BWX Technologies, Inc., will deliver the first microreactor in the United States under a contract awarded by the U.S. Department of Defense Strategic Capabilities Office (SCO), the company announced today. BWXT will have two years to build a transportable microreactor prototype to the SCO’s Project Pele specifications and deliver it to Idaho National Laboratory for testing under a cost-type contract valued at about $300 million.
The objective: The SCO is working with the Department of Energy to develop, prototype, and demonstrate a microreactor that can provide a resilient power source for operational needs that have historically relied on fossil fuels. The SCO released a record of decision on April 13 to proceed with Project Pele after a final environmental impact statement was published in February.
The SCO first published a request for solutions in 2019 seeking a transportable reactor that could be quickly started up, shut down, and relocated to deliver clean, reliable energy when and where it is required, without reliance on extensive fossil fuel supply chains. A microreactor built to those specifications could also meet commercial needs for disaster response and recovery and power generation at remote locations.
“We are on a mission to design, build, and test new nuclear technology to protect the environment while providing power, and we are thrilled with this competitively bid award after years of hard work by our design and engineering team,” said Joe Miller, BWXT Advanced Technologies president. “The entire nuclear industry recognizes that advanced reactors are an important step forward to support growing power needs and significant carbon reduction imperatives.”
The team: BWXT is the prime contract and integration lead for a team including Northrop Grumman, Aerojet Rocketdyne, Rolls-Royce LibertyWorks, and Torch Technologies, Inc. The microreactor will be built by BWXT Advanced Technologies in facilities in Lynchburg, Va., and Euclid, Ohio, with support from about 120 employees.
Teams led by three firms—BWXT, Westinghouse, and X-energy—were initially selected for one year of engineering design work. In March 2021 the DOD announced that two of those teams—led by BWXT Advanced Technologies and X-energy—would both develop a final design over the course of a year.

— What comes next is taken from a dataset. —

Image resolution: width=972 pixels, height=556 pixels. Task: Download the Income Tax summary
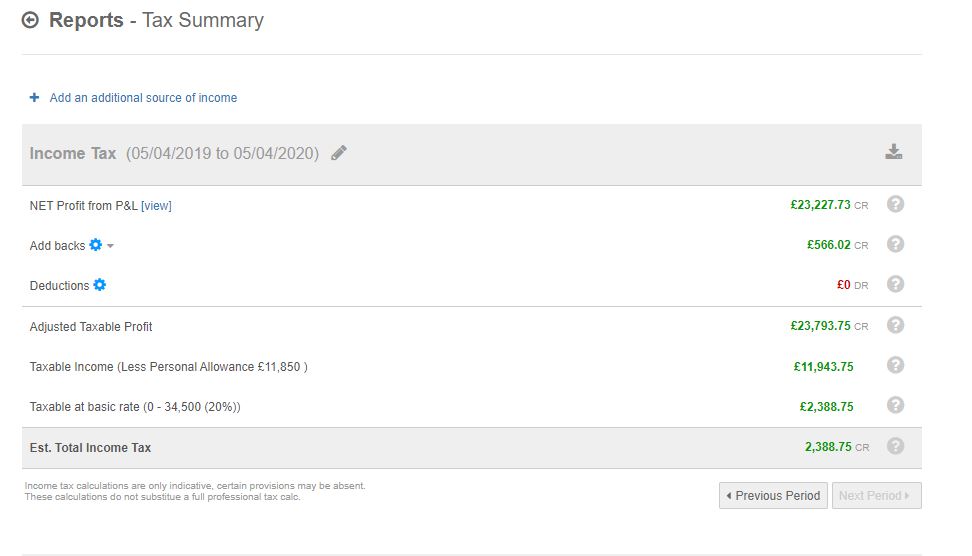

The specs: The high-temperature gas-cooled reactor will use high-assay low-enriched uranium TRISO fuel and operate at a power level between 1 and 5 MWe. The microreactor will be transportable in multiple modules that fit 20-foot long, ISO-compliant CONEX shipping containers for movement by road, rail, sea, or air. As required in the Project Pele specifications, the entire reactor system is designed to be assembled and operational within 72 hours. Shutdown, cooldown, disconnection, and removal for transport is designed to take less than seven days.
On site: The reactor and fuel will be shipped to INL separately. Once fueled, the system will undergo up to three years of testing to confirm performance and operability. Power generated by the reactor will be transferred to load banks that will mimic the operational load that a power source would see in a deployment. The testing process will include disassembly, transportation to another site at INL, and reassembly.
While the demonstration will proceed under authorization by the DOE, the Nuclear Regulatory Commission is participating in the project to provide the SCO with information on applicable regulations and licensing processes, according to BWXT.